We were transfering a KVM virtual machine from a host to another.

For some reason, the second host lost network connection during the transfer.

Now, we have a situation where the LVM volume wasn't completely copied on the second host, but cloudmin "thinks" the VM is already on the second host.

The LVM volume is still present on the first host.

What would be the procedure to be able to retry the transfer ?

Status: 
Closed (fixed)

Comments

Idea : could we manually restart the LVM volume transfer via dd ?

What would be the commands to issue on both servers ?

One thing you could do is tell Cloudmin that the KVM instance is still on the original system, so that you can re-try the move to the new system.

This can be done from the command line with a command like :

vm2 move-system move-system --host your-kvm-instance --dest original-host --manual

Yes it worked. The VM is back on the first host. I could start it to verify it's filesystem.
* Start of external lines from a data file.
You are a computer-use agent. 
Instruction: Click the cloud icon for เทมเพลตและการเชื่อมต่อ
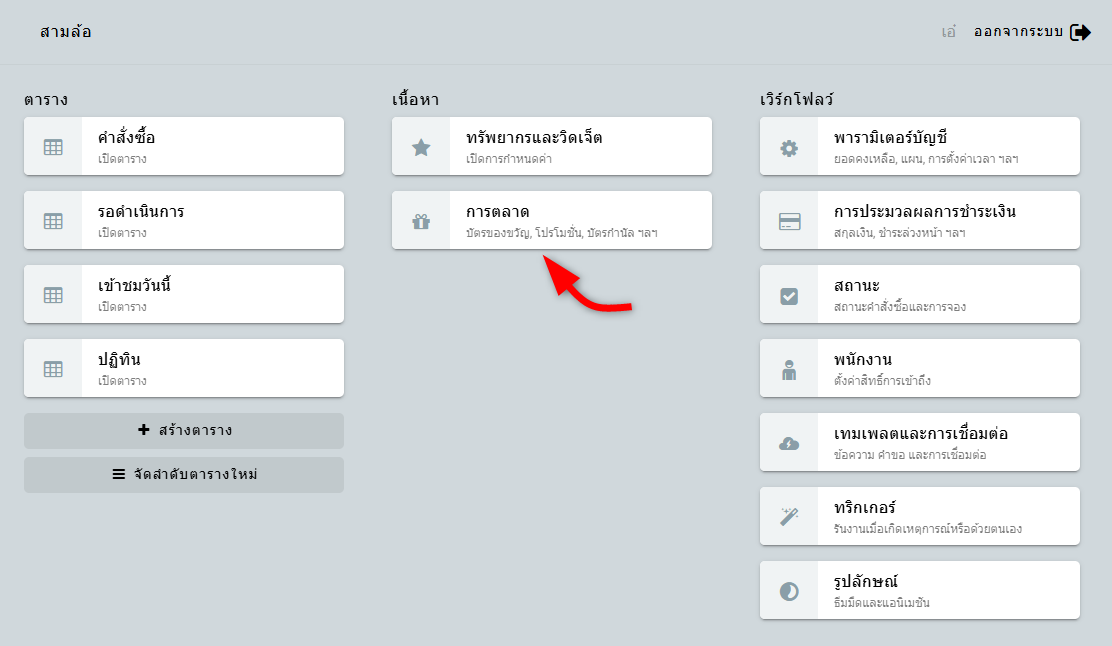pos(789,443)
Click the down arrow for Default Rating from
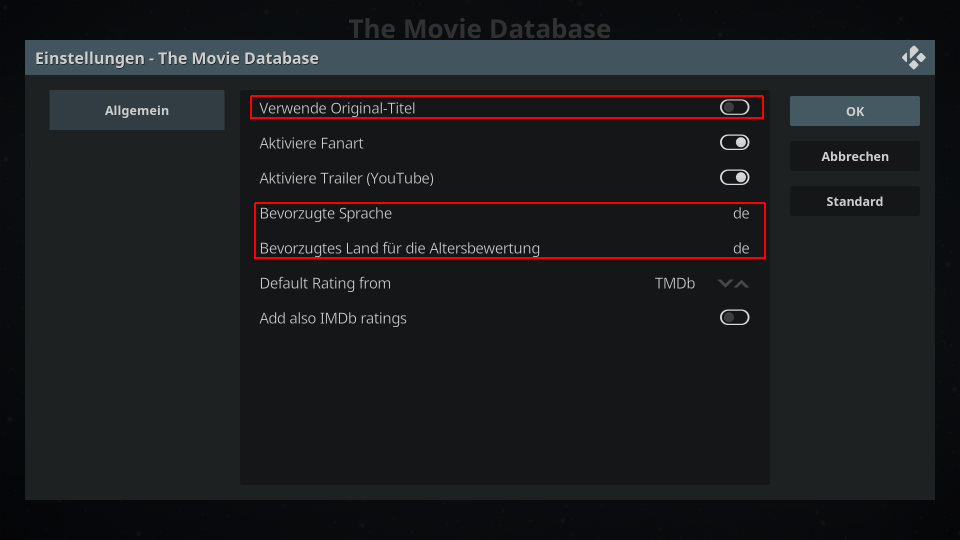The height and width of the screenshot is (540, 960). click(x=725, y=283)
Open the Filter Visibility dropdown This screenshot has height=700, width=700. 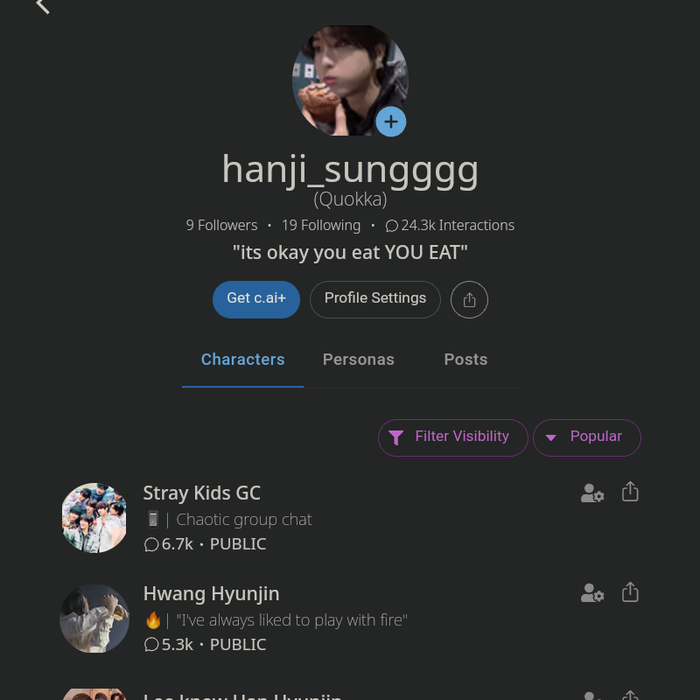click(453, 437)
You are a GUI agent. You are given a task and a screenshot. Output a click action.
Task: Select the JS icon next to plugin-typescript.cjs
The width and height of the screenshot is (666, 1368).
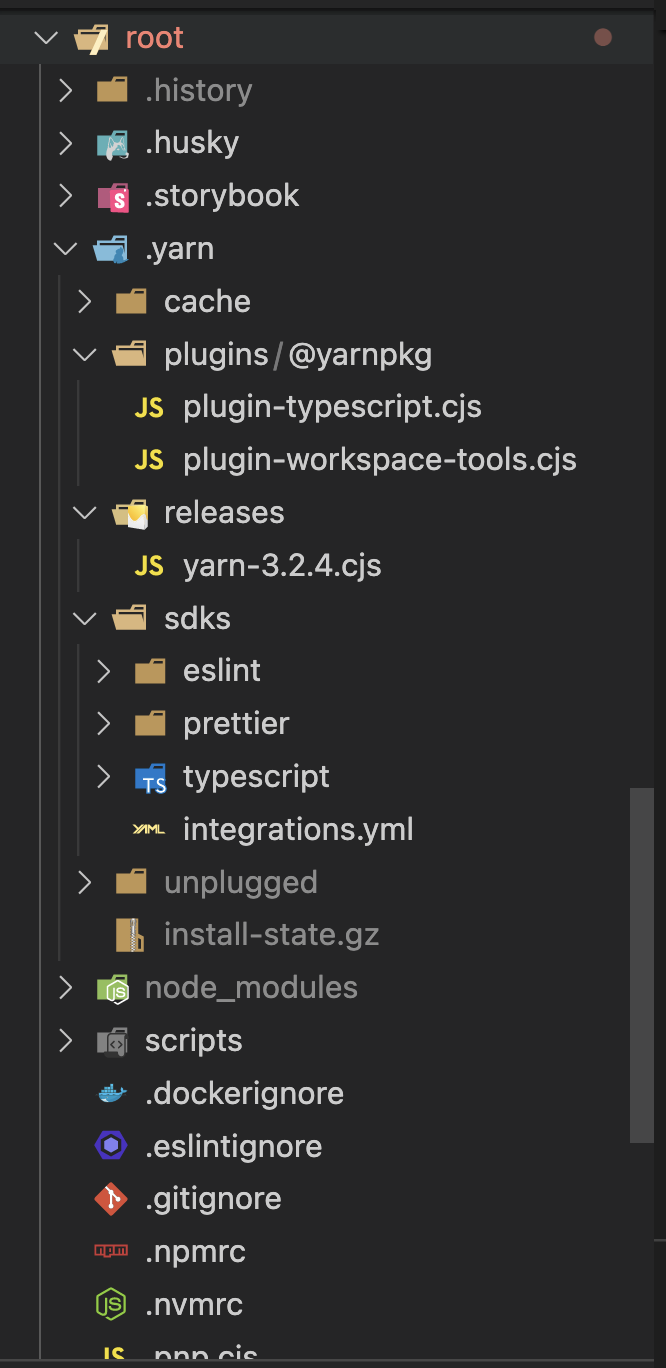(149, 407)
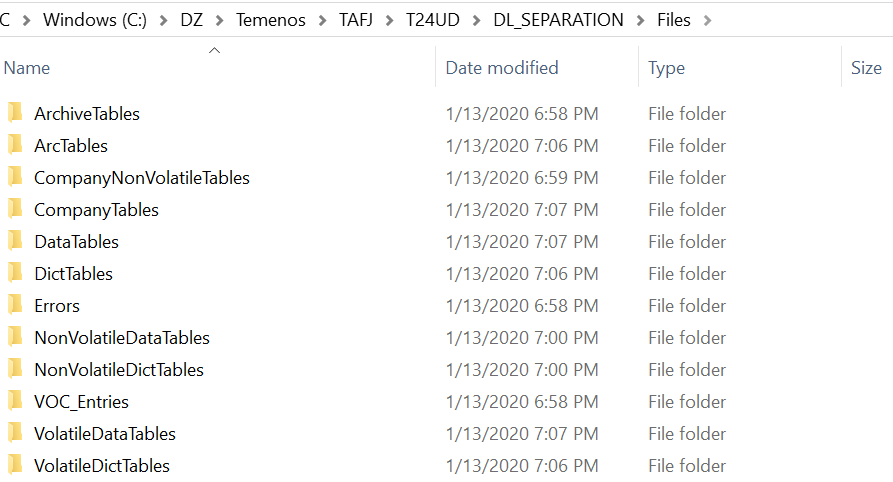Select the CompanyTables folder name

(96, 210)
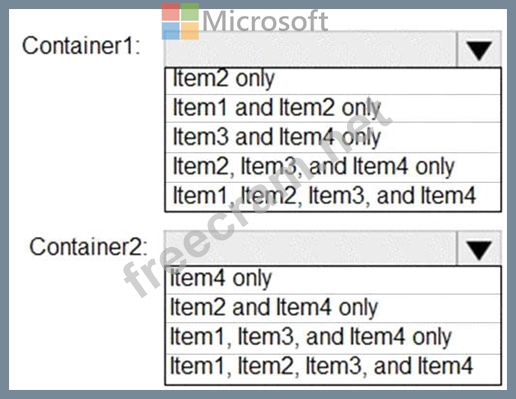The width and height of the screenshot is (516, 399).
Task: Choose 'Item3 and Item4 only' option
Action: coord(333,137)
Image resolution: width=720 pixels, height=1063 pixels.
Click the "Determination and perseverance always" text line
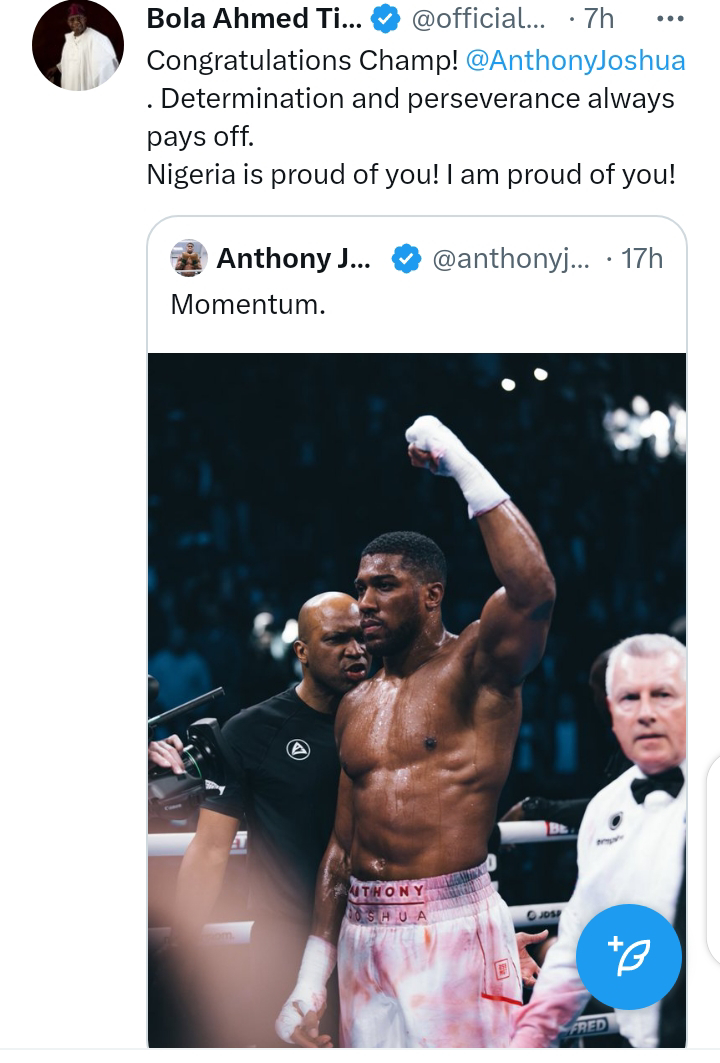410,98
Now I will start transfer over again.

Thanks !

Suggestion : shouldn't Cloudmin change the VMs config files only after completion of the move procedure ?

Yes, that is what is supposed to happen ... however, if the transfer was to fail in such as way that it appeared to succeed, Cloudmin's configs might be improperly updated.

Do you happen to have a record of exactly what appeared on the move page?

Unfortunatly, I didn't save the output...

Here's the event sequence :

In fact, the network connection was dropped between the two hosts. The transfer was stalled, but Cloudmin was still showing the same message.

I did a "ps aux | grep dd" and saw, on both hosts, the dd processes still up. So I killed those processes (no "Interrupt transfer" button in Cloudmin...).

Immediatly after that, Cloudmin displayed a message, something like "Transfer completed" and "Parent host unavailable", in red.

The LVM volume was still present on the first host and also appeared on the second host.

The host's IP address was from the second host's range, and was listed as hosted on it.

Hope it helps.

That seems like a Cloudmin bug - it should have detected the transfer as having failed after dd was killed.

Do you happen to recall what it was displaying just before you killed dd?

Not exactly, but I think it was still displaying the message saying that Cloudmin was transfering the filesystem.

I didn't see an error message, besides the one saying the parent host was unreachable.

Sorry I didn't save the output...

Ok, I will take a closer look at the code and figure out why this failed transfer was considered successful..

But since the original issue has been fixed, I'll close this bug.

Automatically closed -- issue fixed for 2 weeks with no activity.